In fact, this 1776 issue of The Critical Review offers the only evidence that The Rival Friends ever existed, via the following dismissive paragraph—which, given what I just got through saying about the publishing practices of the time, as illustrated by Susannah and Margaret Minifie’s exceedingly flimsy novel, The Picture, made me laugh like a loon:

But funny as that paragraph struck me, it was distinctly unhelpful with regard to the subject matter of the novel in question, and the issue of its putative connection to Reginald du Bray.

Though Christina Morin does not seem to have been aware of this asserted connection, she is right that the earliest version as such of the work in question carries a Dublin imprint: it appeared in 1779 under the title Reginald du Bray: An Historick Tale, with the author given as, A late lord, greatly admired in the literary world. This particular publication also came to the attention of Montague Summers in his important work from 1938, The Gothic Quest: A History Of The Gothic Novel, wherein he comments that, “Little attention was excited by [it].” Importantly from the point of view of the current literary thread, however, Summers adds that Reginald du Bray, “Acknowledges itself ‘the literary offspring of Longsword'”, which both places it as an early attempt at historical fiction, and suggests that one edition of the tale, at least, carried a foreword by its unidentified author.

A second edition of Reginald du Bray was issued in Dublin in 1784, this time simply as by, A late nobleman (and having lost the ‘k’ in ‘historick’). This is the version available through ECCO, which links it to The Rival Friends—and as it turns out, out of all its different editions and sources, at the present time this is the only available copy.

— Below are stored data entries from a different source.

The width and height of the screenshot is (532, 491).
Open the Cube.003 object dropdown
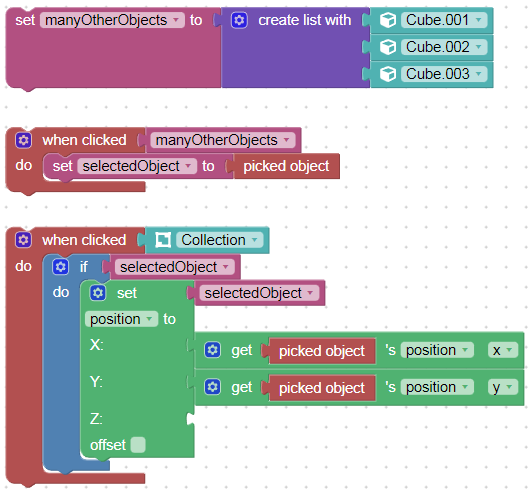pos(444,74)
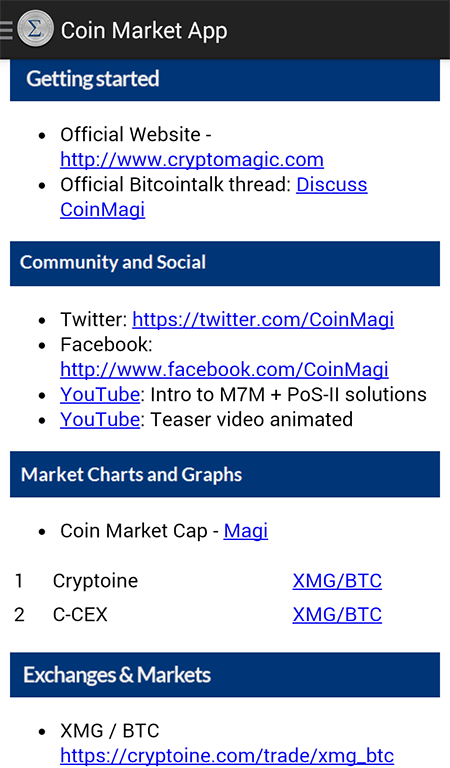Open the Cryptoine XMG/BTC chart link
This screenshot has height=768, width=450.
pyautogui.click(x=337, y=581)
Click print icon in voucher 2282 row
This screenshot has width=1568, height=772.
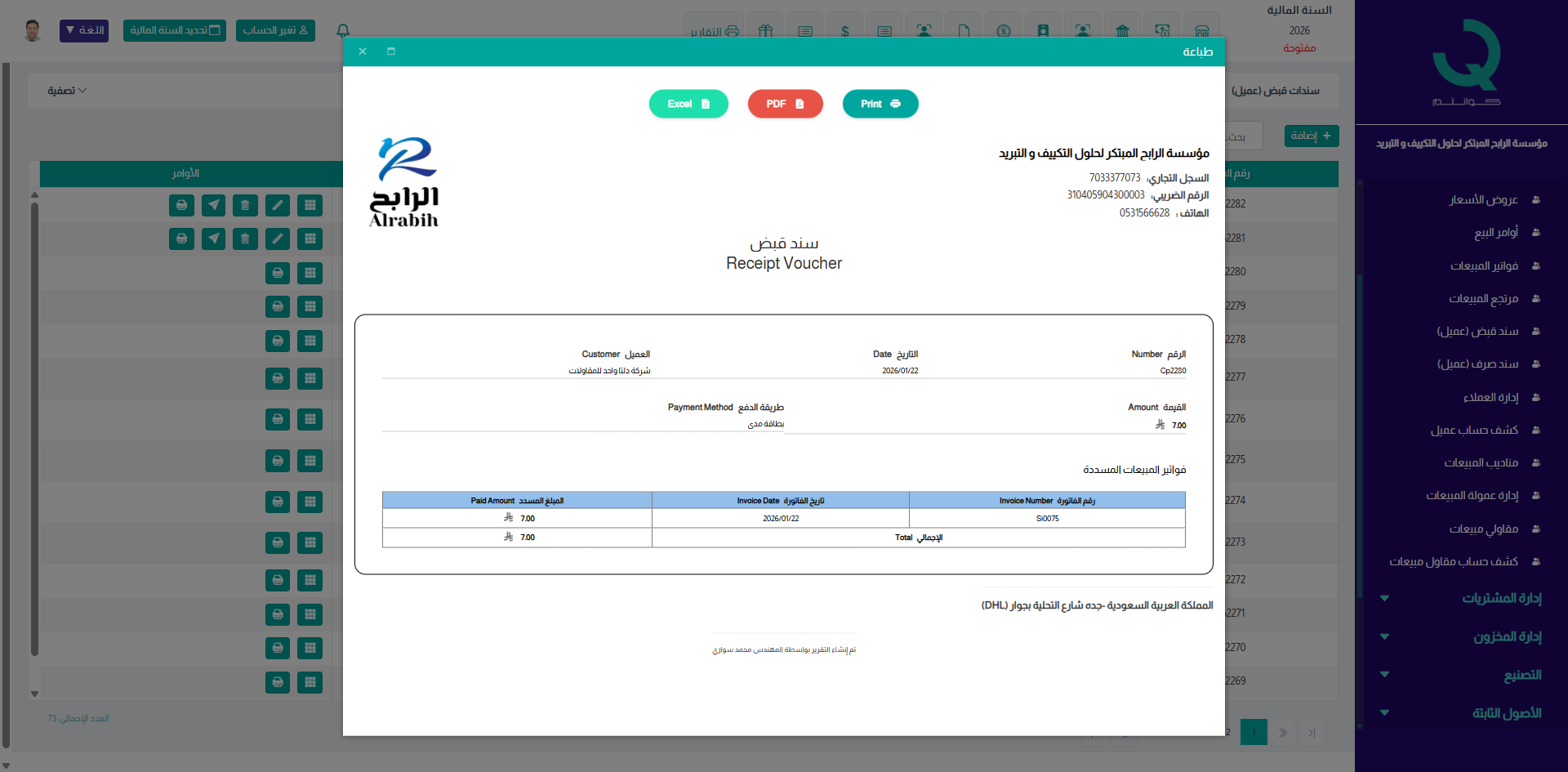(x=181, y=205)
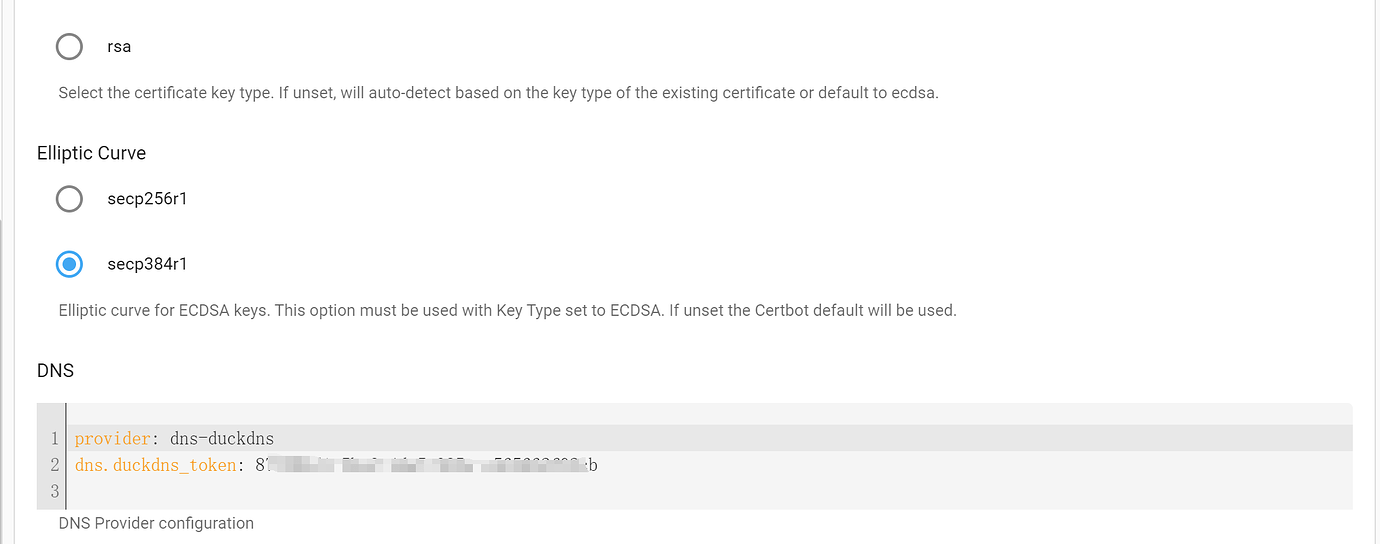The image size is (1380, 544).
Task: Select the rsa key type radio button
Action: tap(69, 46)
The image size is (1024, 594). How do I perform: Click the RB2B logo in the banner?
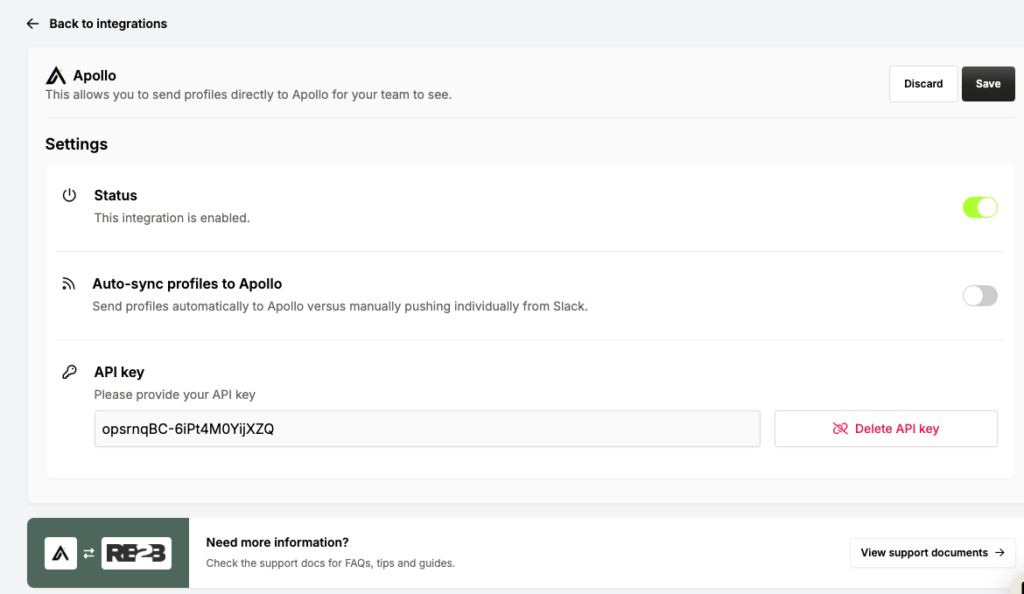pyautogui.click(x=136, y=553)
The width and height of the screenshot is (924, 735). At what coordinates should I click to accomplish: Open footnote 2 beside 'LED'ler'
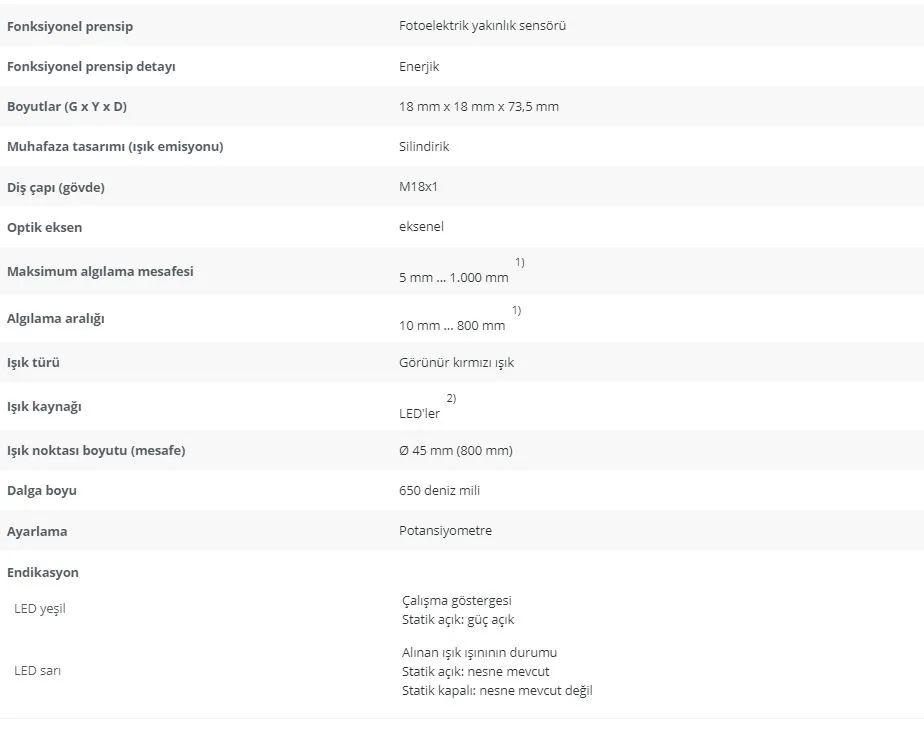tap(451, 398)
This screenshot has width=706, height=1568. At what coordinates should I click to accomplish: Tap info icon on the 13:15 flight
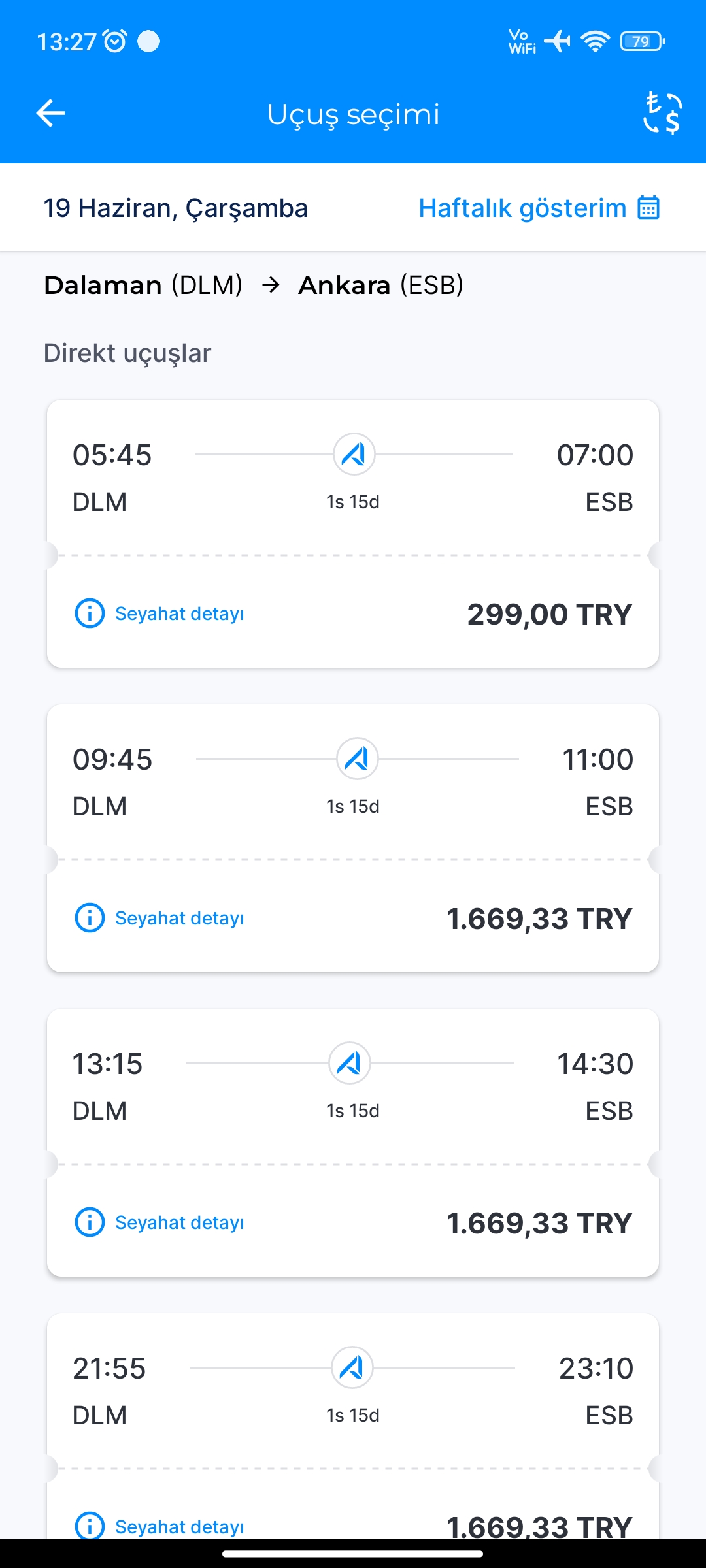90,1222
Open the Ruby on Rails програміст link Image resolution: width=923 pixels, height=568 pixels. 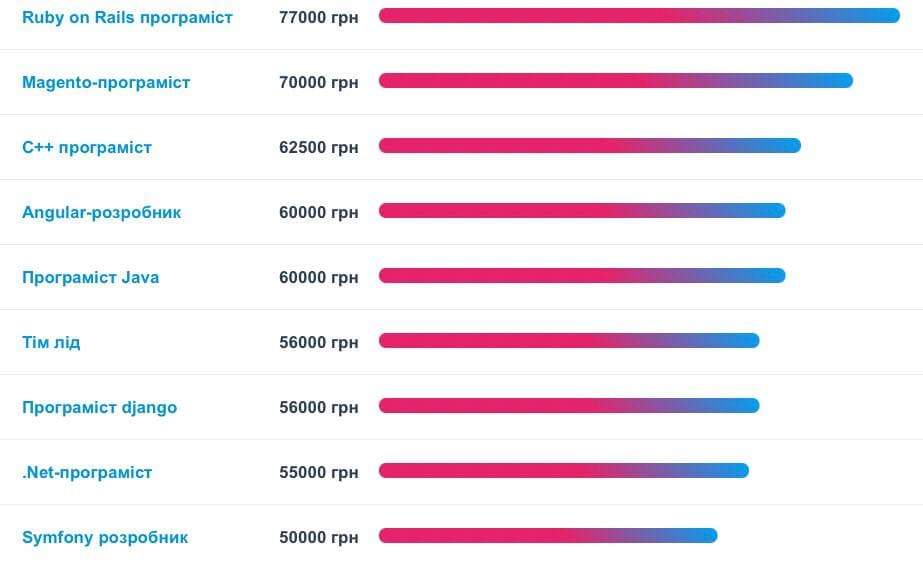pyautogui.click(x=127, y=17)
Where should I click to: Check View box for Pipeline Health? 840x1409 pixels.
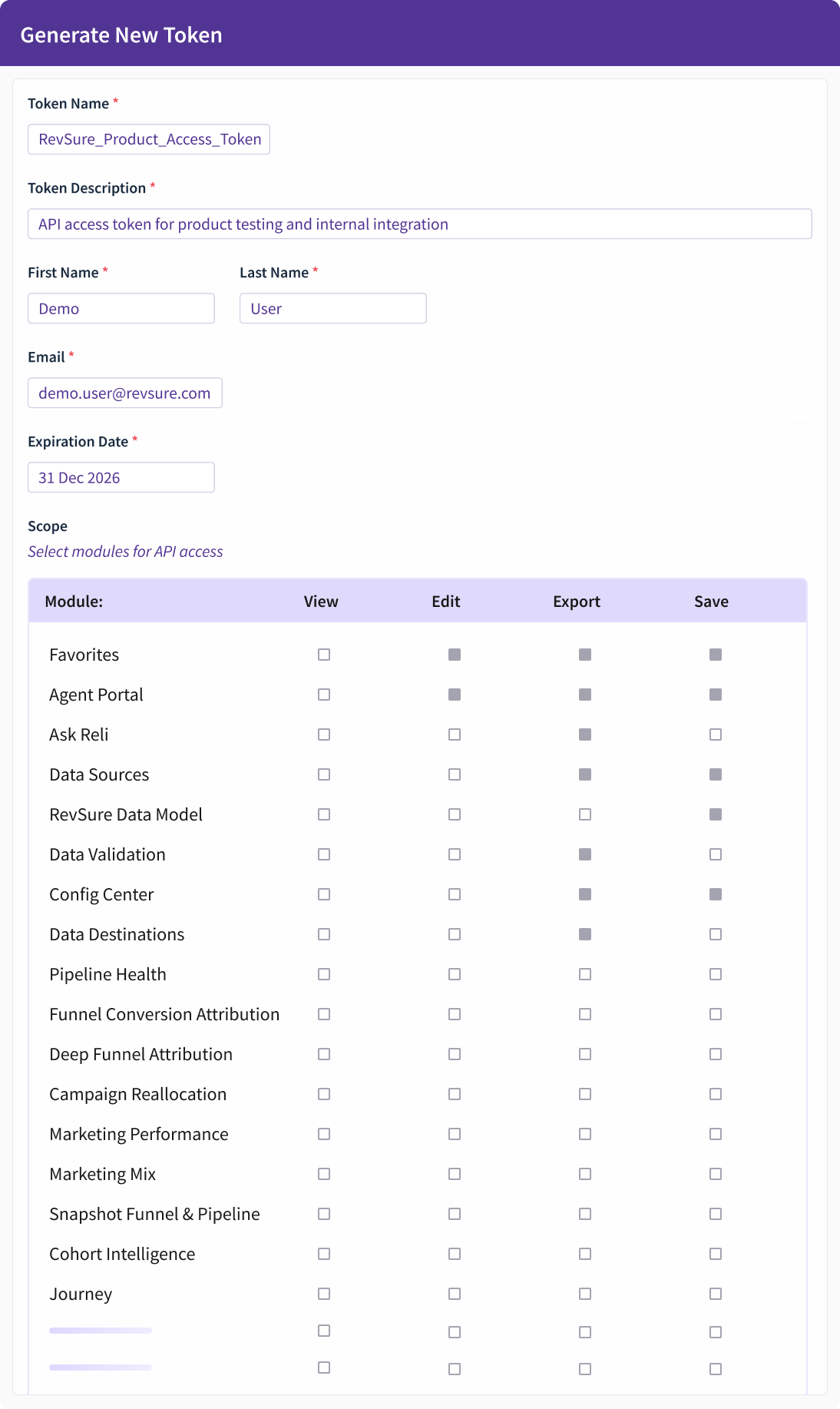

Accessing it online, we immediately notice something odd about this edition: it carries what is listed as a “Preparatory Discourse”, by “A Celebrated Female Pen”. This, without identification or acknowledgement of any kind, turns out to be Anna Laetitia Aikin Barbauld’s essay, On The Pleasures Derived From Objects Of Terror, which first appeared in Miscellaneous Pieces by Barbauld and her brother, John Aikin. Furthermore, this odd preface to Reginald du Bray also appends, also without attribution, Sir Bertrand, A Fragment, Barbauld’s attempt to illustrate the principles of her essay.

This same version of Reginald du Bray subsequently received a London release, being published in 1786 by William Lane (although prior to his founding of the Minerva Press). At this time it came to the notice of The Critical Review where, while paying little attention to the novel itself, the reviewer took offence at the “Preparatory Discourse”:

Ahem. My conclusion was that “the greater part” belonged to the lady, but we won’t quibble.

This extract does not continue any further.